Dari lama pingin banget bikin fanfic ini habis nonton OVA kuroshitsuji yang How to Make Kuroshitsuji atau apapun itu. Lupa.

Dan dari semuanya paling pingin ambil tokoh utamanya Alois-blondeku-Trancy _/)^^)_/

*Plak*

Summary : Alois dibesarkan di negeri Ibunya, Jepang. Ayahnya yang seorang Jerman meninggalkan mereka semenjak ia kecil. Yang Ia tahu ayahnya seorang actor di Jerman sana. Demi memenuhi permohonan ibunya, ia kini siap mencari ayahnya, dan itu dengan masuk ke industry perfilman.

Mampukah ia?

Include : alternate universe, OC, canon, fanon, dll, dst

Enjoy dan RnR please. Onegai m u_u m

~-0000-~


Alois memasang sepatunya. Dibelakangnya sang nenek menatap cemas,

"Sudah kau persiapkan semua, A-chan?",

"Sudah,"

"Bajunya sudah lebih dari tujuh? Baju dalam? Dompet? Payung? Handphone?",

Alois menarik tali sepatunya, lalu berdiri,

"Kalau yang terakhir, nenek tidak perlu cemas," Alois nyengir,

"Ini bekalmu," neneknya menyodorkan bekal padanya.

"Terimakasih nek," hening.

"A-chan….",

"Tenanglah Nek. Aku sudah mempersiapkan semuanya. Lagipula, aku pasti akan pulang karena disinilah rumahku." . Alois memeluk neneknya. Dirasakannya badan renta itu berguncang. Betapa ia sayang pada neneknya. Ia pun tak ingin berpisah. Tapi dia ingin mencari mozaik yang hilang dari dirinya. Yang bahkan belum pernah ia lihat. Ayahnya.

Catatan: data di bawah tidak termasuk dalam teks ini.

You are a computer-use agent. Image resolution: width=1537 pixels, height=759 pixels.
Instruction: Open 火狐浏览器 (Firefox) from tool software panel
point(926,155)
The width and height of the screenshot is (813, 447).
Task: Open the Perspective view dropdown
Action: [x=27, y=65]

Ia bukan seorang mellow yang mencari ayahnya dengan alasan sentimen. Sungguh. Ia hanya ingin melihat, bagaimana ayahnya. Walau ada perasaan kecil dihatinya untu merasakan bagaimana memiliki ayah.

Sosoknya hanya terbangun dari foto sang ayah dan ibunya, sebuah potongan surat kabar lama berbahasa Jerman saat sang Ayah mendapat penghargaan perfilman dengan piala berbentuk beruang, dan cerita ibunya yang mengelus sayang kepalanya saat ia bertanya bagaimana ayahnya.

"Ia mirip denganmu, " ibunya menjawab saat ia bertanya di suatu malam musim panas yang cerah,

"Apanya?", Alois kecil berbaring di pangkuan sang ibu.

"Semuanya. Mata birumu. Rambut indahmu,"

"Tapi teman-teman disekolah selalu mengejekku. Katanya warna ditubuhku sedang luntur dan aku akan mati," Alois berdiri sambil memegang kepalanya,

"Tentu tidak, A-chan. Rambutmu sewarna dengan….seperti….ah! Nyala kunang-kunang.",

"Tapi aku tidak bercahaya, ibu," Alois merajuk.

"Coba kau lihat," ibu menunjuk halaman mereka yang gelap. Beberapa kunang-kunang berterbangan disekitar semak belukar.

"Kunang-kunang sungguh berbeda dengan kegelapan sekitarnya, kan? Seperti rambutmu yang berbeda dibanding rambut hitam teman-temanmu,"

"Tapi kunang-kunang cantik," Alois menatap kunang-kunang yang menarikan tarian musim panasnya,

"Begitu juga dirimu." ibunya menggelitik perut Alois, yang tertawa keras melepaskan semua kegundahannya.

Ia membuka mata. Di rasakannya neneknya mendorongnya pelan.

"Pergilah! Kau harus jadi terkenal sehingga aku bisa menjual foto-fotomu," ditepuknya bahu Alois.

"Dan jangan lupa pulang. Setidaknya saat musim panas agar bisa melihat kunang-kunang. Aku yakin di Tokyo kau akan susah melihat kunang-kunang,"

"Tentu, nek. Jangan tambah tua dulu sebelum aku pulang, ya! Aku pergi dulu!", Alois mencium sekilas pipi neneknya dan menutup pintu dibelakangnya.

"Aku belum setua itu!", Neneknya menjerit. Lalu mengunci pintu.

"Benar-benar anak itu. Oh, Reiko! Harusnya kau lihat ia tumbuh senakal dirimu,", sang nenek menggelengkan kepala sambil berlalu. Berhenti sebentar untuk menenangkan tubuhnya yang mulai berguncang lagi, dan menghembus napas keras sambil meninju udara. "Ayo, Momoka, kau belum menyiapkan makan malam," ujarnya.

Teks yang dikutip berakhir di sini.